Background: Cytomegalovirus (CMV) is a common viral infection, with sero-prevalence in Australia around 60%. In immunocompromised patients, it can lead to serious disease. CMV functional assays provide more in-depth information regarding CMV control by the immune system, supplementing CMV serology and viral load. We developed a fit for purpose CMV specific T cell functional flow cytometry assay that has been incorporated into our routine clinical work.
Objectives: Establish whether there is reduced CMV specific T cell response using our CMV flow cytometry-based assay in CMV seropositive immunocompromised participants.

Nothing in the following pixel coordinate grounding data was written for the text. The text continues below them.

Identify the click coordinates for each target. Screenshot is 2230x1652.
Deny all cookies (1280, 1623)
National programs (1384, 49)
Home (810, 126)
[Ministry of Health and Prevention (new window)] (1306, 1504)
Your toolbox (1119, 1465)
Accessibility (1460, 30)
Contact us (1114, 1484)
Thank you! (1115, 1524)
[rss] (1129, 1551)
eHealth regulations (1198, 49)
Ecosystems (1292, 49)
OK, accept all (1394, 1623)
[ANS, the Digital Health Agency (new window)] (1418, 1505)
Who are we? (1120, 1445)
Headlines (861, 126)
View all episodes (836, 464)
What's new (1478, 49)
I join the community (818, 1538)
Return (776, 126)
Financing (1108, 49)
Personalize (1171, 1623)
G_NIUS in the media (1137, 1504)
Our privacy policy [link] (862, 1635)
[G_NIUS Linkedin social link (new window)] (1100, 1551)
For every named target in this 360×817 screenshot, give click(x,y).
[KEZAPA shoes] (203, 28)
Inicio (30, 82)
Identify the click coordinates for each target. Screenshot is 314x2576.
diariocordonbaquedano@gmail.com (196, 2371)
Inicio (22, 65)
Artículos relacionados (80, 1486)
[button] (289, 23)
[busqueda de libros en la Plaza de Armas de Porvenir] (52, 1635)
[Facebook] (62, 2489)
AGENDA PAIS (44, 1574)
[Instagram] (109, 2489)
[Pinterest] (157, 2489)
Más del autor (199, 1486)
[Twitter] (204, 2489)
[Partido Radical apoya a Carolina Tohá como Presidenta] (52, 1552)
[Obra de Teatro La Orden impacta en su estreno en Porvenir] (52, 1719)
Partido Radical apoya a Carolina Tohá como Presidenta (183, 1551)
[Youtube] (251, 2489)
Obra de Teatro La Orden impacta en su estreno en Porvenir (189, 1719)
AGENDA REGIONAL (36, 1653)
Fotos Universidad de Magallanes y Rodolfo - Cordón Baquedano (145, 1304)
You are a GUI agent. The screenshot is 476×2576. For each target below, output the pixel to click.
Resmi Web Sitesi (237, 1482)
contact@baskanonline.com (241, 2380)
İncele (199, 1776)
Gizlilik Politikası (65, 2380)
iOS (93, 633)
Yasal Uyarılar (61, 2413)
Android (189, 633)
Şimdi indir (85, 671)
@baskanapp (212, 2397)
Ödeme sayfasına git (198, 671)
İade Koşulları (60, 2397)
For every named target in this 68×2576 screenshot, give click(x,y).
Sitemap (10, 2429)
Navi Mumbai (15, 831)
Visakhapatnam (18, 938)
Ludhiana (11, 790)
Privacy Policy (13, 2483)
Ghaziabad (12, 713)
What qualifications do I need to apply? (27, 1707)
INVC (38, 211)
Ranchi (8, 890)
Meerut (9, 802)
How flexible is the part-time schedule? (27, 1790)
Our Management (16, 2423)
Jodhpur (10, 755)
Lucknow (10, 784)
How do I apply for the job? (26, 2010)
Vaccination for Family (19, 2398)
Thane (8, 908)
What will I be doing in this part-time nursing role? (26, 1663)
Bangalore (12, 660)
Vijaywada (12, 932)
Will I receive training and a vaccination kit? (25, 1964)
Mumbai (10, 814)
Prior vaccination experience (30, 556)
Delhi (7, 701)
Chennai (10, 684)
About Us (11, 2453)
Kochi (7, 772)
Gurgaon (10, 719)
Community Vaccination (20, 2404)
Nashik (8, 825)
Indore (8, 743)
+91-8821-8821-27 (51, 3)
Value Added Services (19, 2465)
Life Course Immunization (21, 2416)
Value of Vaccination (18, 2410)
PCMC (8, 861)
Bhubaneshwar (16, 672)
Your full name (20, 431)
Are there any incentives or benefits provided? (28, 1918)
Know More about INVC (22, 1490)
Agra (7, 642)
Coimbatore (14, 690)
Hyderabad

Methods: CMV T cell functional assay
Whole blood samples were incubated for 48 hours with tube 1) Negative control (no stimulus), tube 2) Positive control (polyclonal T cell activator), and tube 3) CMV pp65 peptide pool. Samples were analysed with T cell activation markers for CD4+ T cells (CD4+ CD25+ CD134+) and CD8+ T cells (CD8+ CD25+CD137+) using flow cytometry.
Participants recruitment and analysis
This study was conducted as a cross-sectional study. We recruited 52 healthy participants to establish the reference range for polyclonal T cell and CMV specific T cell response. We also recruited 82 immunocompromised participants. For the final analysis, we reviewed the CMV seropositive participants with immunodeficiency secondary to immunosuppression use (n=32). We also collected relevant CMV serology, IgG, IgA, IgM, lymphocyte subsets, and relevant clinical notes were reviewed.
Results: A reference range was established for the polyclonal T cell response and CMV specific T cell response using healthy controls. For the secondary immunodeficiency due to immunosuppression cohort (n=32), the majority were on T cell dominant immunosuppression, with methotrexate or mycophenolate in combination with other immunosuppression the most common. The most common autoimmune disease in this cohort was SLE (15.6%). Seven participants (21.9%) had current CMV viraemia or disease. Nine participants with a positive polyclonal response did not have a detected CMV T cell response, indicating an impaired CMV specific T cell immunity.
Conclusions: This study has demonstrated the feasibility of a novel CMV T cell flow cytometry functional assay in a cohort of immunocompromised participants. We envisage that this assay has the potential to contribute to clinical decision-making for CMV prophylaxis and/or treatment.
REFERENCES: NIL.
Acknowledgments: NIL.
Disclosure of Interests: None declared.